══ EXTRACTED MATERIAL

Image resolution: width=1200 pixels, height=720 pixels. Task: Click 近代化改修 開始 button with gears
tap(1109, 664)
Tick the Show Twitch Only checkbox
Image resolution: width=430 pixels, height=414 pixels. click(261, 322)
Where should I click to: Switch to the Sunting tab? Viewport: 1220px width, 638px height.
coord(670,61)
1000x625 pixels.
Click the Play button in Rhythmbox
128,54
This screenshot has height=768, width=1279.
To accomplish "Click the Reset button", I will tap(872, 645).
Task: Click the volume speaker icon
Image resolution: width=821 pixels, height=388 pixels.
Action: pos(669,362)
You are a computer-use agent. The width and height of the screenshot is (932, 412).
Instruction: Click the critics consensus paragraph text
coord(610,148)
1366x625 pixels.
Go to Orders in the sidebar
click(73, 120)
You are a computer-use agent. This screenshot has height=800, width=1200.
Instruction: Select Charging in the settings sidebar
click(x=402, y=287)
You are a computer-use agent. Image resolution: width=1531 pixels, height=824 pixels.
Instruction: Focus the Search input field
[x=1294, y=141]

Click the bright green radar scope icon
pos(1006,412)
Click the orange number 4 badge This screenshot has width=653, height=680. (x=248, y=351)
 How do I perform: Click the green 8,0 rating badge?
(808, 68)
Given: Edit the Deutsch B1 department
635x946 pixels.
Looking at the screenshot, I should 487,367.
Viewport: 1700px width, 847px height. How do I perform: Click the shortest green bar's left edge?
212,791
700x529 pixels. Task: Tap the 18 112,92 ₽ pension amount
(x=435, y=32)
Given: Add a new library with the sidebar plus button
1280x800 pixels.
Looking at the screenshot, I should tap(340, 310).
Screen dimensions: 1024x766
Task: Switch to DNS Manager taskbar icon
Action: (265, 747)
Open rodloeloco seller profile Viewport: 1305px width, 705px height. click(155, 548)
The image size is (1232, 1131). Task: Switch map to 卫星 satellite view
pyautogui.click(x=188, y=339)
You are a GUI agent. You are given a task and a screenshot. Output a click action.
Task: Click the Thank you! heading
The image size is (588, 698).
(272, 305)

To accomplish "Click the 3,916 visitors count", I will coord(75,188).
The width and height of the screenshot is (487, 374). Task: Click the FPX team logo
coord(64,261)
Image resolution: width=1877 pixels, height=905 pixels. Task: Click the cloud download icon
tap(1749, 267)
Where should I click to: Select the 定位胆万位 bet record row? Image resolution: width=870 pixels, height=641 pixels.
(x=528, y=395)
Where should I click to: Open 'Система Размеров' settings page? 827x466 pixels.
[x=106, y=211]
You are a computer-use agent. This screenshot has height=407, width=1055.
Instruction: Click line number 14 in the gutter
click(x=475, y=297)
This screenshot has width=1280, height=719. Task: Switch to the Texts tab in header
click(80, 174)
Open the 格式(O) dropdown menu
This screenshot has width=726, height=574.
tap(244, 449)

════

REQUIRED WORK:
The word to look for is "will"; copy out every line of the entries that holds it.

RESPONSE AREA:
To accomplish "Click the Reset button", I will tap(872, 645).
To accomplish "Click the 3,916 visitors count", I will coord(75,188).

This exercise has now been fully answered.